A Microeconomic Case For Preferential Treatment of Underserved Women Even Though They're Not Essentially Superior

Thu, 2010-08-05 12:17

In comments on an early post, It’s About Putting Shoes On Both Feet, Not On the Other Foot: Courtney Martin on the Myth of the Fairer Sex, Zilla proposed a great mathematical model for why it makes sense to make preferential microloans to women (and by extension to, well, extend differential preference to underserved demographics of any sort) despite there being no essential difference between sexes.

Leaving out the gender essentialism arguments (either side) and the culture arguments, I’d say that when you target the microloans to women, you get more bang for the buck, because there are more good investments as-yet unfunded, on the women’s side of the divide.

The men have historically had more access to those resources, so far more of their good investments have already been found and funded. The odds of getting good return by investing in a woman, are higher because the women have been historically under-invested.

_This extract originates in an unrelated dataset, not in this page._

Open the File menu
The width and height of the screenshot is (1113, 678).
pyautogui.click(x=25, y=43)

Suppose you have 10 men and 10 women. 8 out of 10 men will do good things with investment money, and 2 will waste it. And say that women are exactly the same: 8 good, 2 bad. Randomly select 5 men to invest in, and ignore the women. Of the men invested in, 4 succeed with their investment, and remove themselves from the pool. The 1 who wasted the money still has his hands out in round two. So now the people seeking investments are:

Men: 4 good, 2 bad
Women: 8 good, 2 bad

If you again invest in five randomly chosen men, your returns are statistically unlikely to be as good, as they would be if you invested in five randomly chosen women.

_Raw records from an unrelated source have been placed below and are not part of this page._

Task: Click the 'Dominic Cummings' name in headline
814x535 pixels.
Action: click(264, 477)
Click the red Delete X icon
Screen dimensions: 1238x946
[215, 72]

The more rounds of investment are targeted to men alone, the more extreme the disparity becomes, and the better a bet on women looks. With successive rounds targeted to women, the effect will fade, but I think there’s a long way to go before that happens.

Zilla said it here.

It’s a nice, closely-reasoned explanation for what I was only able to say intuitively. It’s also generalizable to almost any situation where prejudice artificially distorts economic, social, or political access. It’s not that women are inherently better investments, it’s that thanks to discrimination the men who are better investments will tend to have already been invested in whereas the pool of women who would be good investments has not had access.

It also helps highlights why any argument that we’d be better off just putting women in charge instead of men… or keeping the status quo instead… will fail: to do so would only switch the pools of the under- vs. over-covered; it wouldn’t increase overall coverage. And finally, it demonstrates rather nicely why, in the long run as power equalizes, arguments of gender essentialism or exceptionalism would tend to evaporate. As would incentives for “preferential” treatment.

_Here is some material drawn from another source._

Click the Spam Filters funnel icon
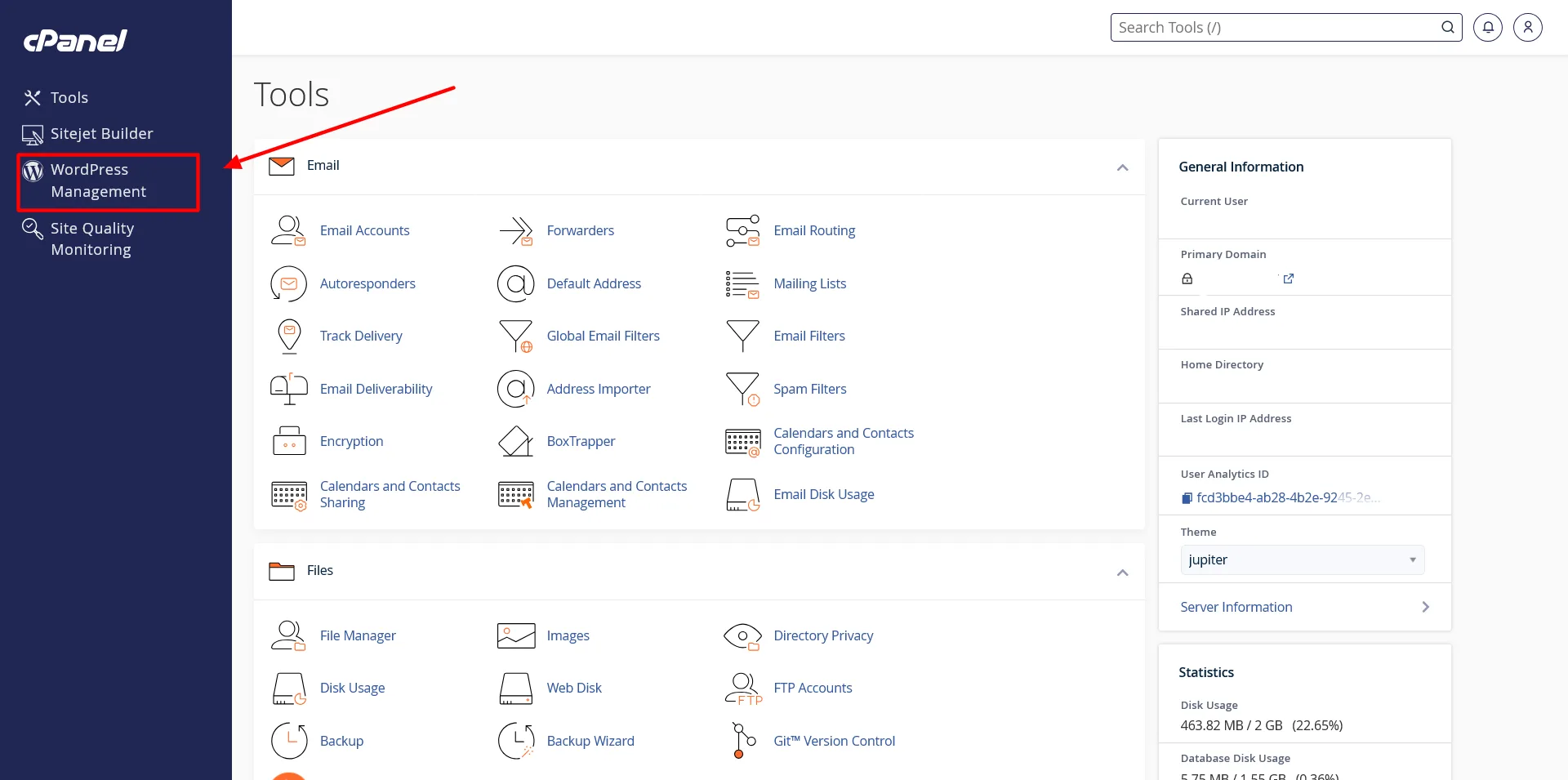This screenshot has height=780, width=1568. pos(742,389)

Further down in comments Zilla adds

Even if you believe men are inherently superior, this works as a mathematical argument that women are the better investment bet in any culture that has historically favored men.

That too! It works even if you think men have situational superiority due to, say, greater experience or the benefit of traditional narratives for dealing economically, or socially, or politically, or whatever. (For instance microloans for women tend to be a lot more boot-strappy — more conditions, more use of network effects for enforcement, more initial attached education and supervision, etc.)

I happen to think economists have a bit too much veto power when it comes to assessing social interactions. But they do. So it’s nice to see an economic/mathematics rather than political or moral argument for doing the right thing anyway.

Update: The case is obviously, obviously not just about microloans. See also Stubbornella’s post, Women in Technology, plus comments there on the topic of Google’s decision to sponsor female students to attend JSConf. (Via Geekfeminism.)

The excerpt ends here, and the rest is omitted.